**INSTRUCTIONS FOR THE TASK:** Reproduce the following lines word for word.

**Entries on target coordinates:**
----
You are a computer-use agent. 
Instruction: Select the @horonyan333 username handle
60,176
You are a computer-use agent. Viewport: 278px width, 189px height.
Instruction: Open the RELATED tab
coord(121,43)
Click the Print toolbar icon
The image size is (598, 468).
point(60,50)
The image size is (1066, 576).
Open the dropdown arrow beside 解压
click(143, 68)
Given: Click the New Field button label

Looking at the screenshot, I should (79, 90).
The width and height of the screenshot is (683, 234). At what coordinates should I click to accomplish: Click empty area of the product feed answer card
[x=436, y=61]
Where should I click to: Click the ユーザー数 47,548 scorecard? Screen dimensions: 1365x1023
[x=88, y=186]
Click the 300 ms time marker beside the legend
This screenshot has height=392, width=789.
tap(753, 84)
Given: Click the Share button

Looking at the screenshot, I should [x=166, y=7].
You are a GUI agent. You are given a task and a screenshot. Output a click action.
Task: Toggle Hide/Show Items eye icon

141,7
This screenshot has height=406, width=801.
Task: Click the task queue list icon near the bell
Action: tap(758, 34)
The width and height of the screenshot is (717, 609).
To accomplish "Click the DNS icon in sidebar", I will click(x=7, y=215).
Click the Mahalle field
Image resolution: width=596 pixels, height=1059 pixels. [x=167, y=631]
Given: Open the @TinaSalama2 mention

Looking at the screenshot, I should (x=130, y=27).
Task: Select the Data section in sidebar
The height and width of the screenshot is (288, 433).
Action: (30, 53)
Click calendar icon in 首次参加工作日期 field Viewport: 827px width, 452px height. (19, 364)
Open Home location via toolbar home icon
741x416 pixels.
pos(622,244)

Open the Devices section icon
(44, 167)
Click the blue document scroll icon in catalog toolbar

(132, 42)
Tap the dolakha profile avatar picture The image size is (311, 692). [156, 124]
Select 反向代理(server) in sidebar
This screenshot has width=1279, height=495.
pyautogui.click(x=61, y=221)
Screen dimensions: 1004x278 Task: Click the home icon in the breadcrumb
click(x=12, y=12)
----
**RESULT:**
You are a computer-use agent. 
Instruction: Select the @horonyan333 username handle
60,176
You are a computer-use agent. Viewport: 278px width, 189px height.
Instruction: Open the RELATED tab
coord(121,43)
Click the Print toolbar icon
The image size is (598, 468).
point(60,50)
The image size is (1066, 576).
Open the dropdown arrow beside 解压
click(143, 68)
Given: Click the New Field button label

Looking at the screenshot, I should (79, 90).
The width and height of the screenshot is (683, 234). At what coordinates should I click to accomplish: Click empty area of the product feed answer card
[x=436, y=61]
Where should I click to: Click the ユーザー数 47,548 scorecard? Screen dimensions: 1365x1023
[x=88, y=186]
Click the 300 ms time marker beside the legend
This screenshot has height=392, width=789.
tap(753, 84)
Given: Click the Share button

Looking at the screenshot, I should [x=166, y=7].
You are a GUI agent. You are given a task and a screenshot. Output a click action.
Task: Toggle Hide/Show Items eye icon

141,7
This screenshot has height=406, width=801.
Task: Click the task queue list icon near the bell
Action: tap(758, 34)
The width and height of the screenshot is (717, 609).
To accomplish "Click the DNS icon in sidebar", I will click(x=7, y=215).
Click the Mahalle field
Image resolution: width=596 pixels, height=1059 pixels. [x=167, y=631]
Given: Open the @TinaSalama2 mention

Looking at the screenshot, I should (x=130, y=27).
Task: Select the Data section in sidebar
The height and width of the screenshot is (288, 433).
Action: (30, 53)
Click calendar icon in 首次参加工作日期 field Viewport: 827px width, 452px height. (19, 364)
Open Home location via toolbar home icon
741x416 pixels.
pos(622,244)

Open the Devices section icon
(44, 167)
Click the blue document scroll icon in catalog toolbar

(132, 42)
Tap the dolakha profile avatar picture The image size is (311, 692). [156, 124]
Select 反向代理(server) in sidebar
This screenshot has width=1279, height=495.
pyautogui.click(x=61, y=221)
Screen dimensions: 1004x278 Task: Click the home icon in the breadcrumb
click(x=12, y=12)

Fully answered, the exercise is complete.